When Donald Trump won reelection in November 2024, much of the American establishment responded with a shrug. After all, Trump had been democratically elected, even winning the popular vote. And democracy had survived the chaos of his first term, including the shocking events at the Capitol on January 6, 2021. Surely, then, it would survive a second Trump presidency.
That was not the case. In Trump’s second term, the
United States has descended into competitive authoritarianism—a system in which parties compete in elections but incumbents routinely abuse their power to punish critics and tilt the playing field against their opposition. Competitive authoritarian regimes emerged in the early twenty-first century in Hugo Chávez’s Venezuela, Recep Tayyip Erdogan’s Turkey, Viktor Orban’s Hungary, and Narendra Modi’s India. Not only did the United States follow a similar path under Trump in 2025, but its authoritarian turn was faster and farther-reaching than those that occurred in the first year of these other regimes.

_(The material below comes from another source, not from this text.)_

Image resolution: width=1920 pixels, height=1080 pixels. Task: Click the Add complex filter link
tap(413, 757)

The game, however, is far from up. The fact that the United States has crossed the line into competitive authoritarianism does not mean that its democratic decline has reached a point of no return. Trump’s authoritarian offensive is now unmistakable, but it is reversible.

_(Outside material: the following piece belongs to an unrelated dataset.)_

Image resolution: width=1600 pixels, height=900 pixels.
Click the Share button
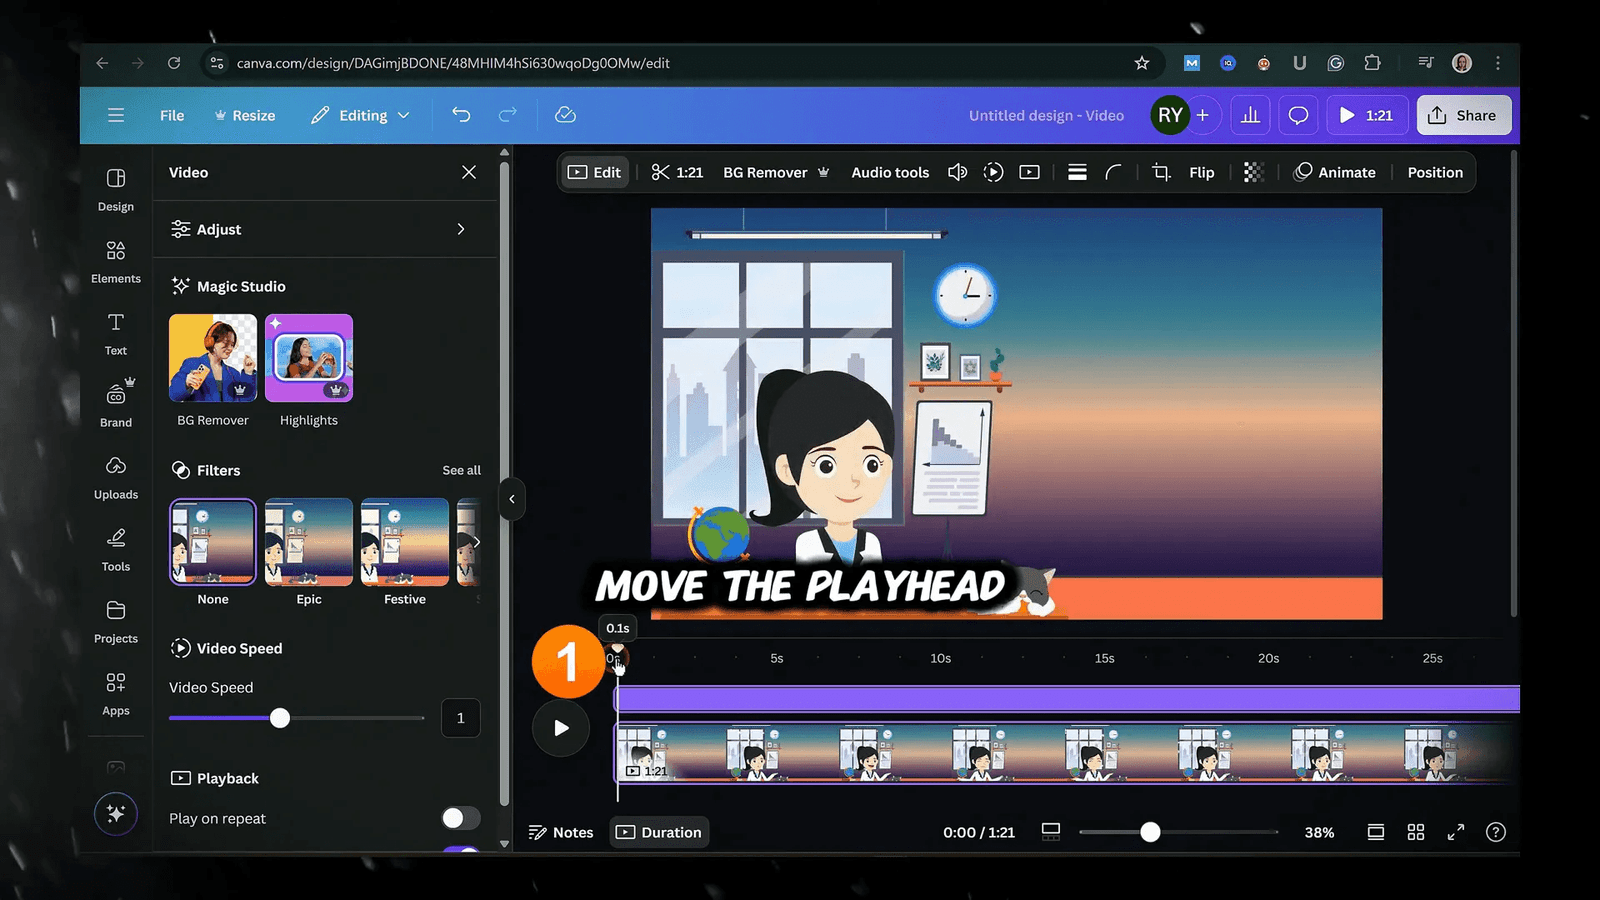pyautogui.click(x=1463, y=115)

Two things can be true at once. First, Americans face an authoritarian government. In 2025, the United States ceased to be a full democracy in the way that Canada, Germany, or even Argentina are democracies. Second, as the Democratic Party’s success in the November 2025 elections shows, multiple channels remain through which opposition forces can contest—and potentially defeat—Trump’s increasingly authoritarian government. Indeed, the existence of avenues for contestation is in the very nature of competitive authoritarianism.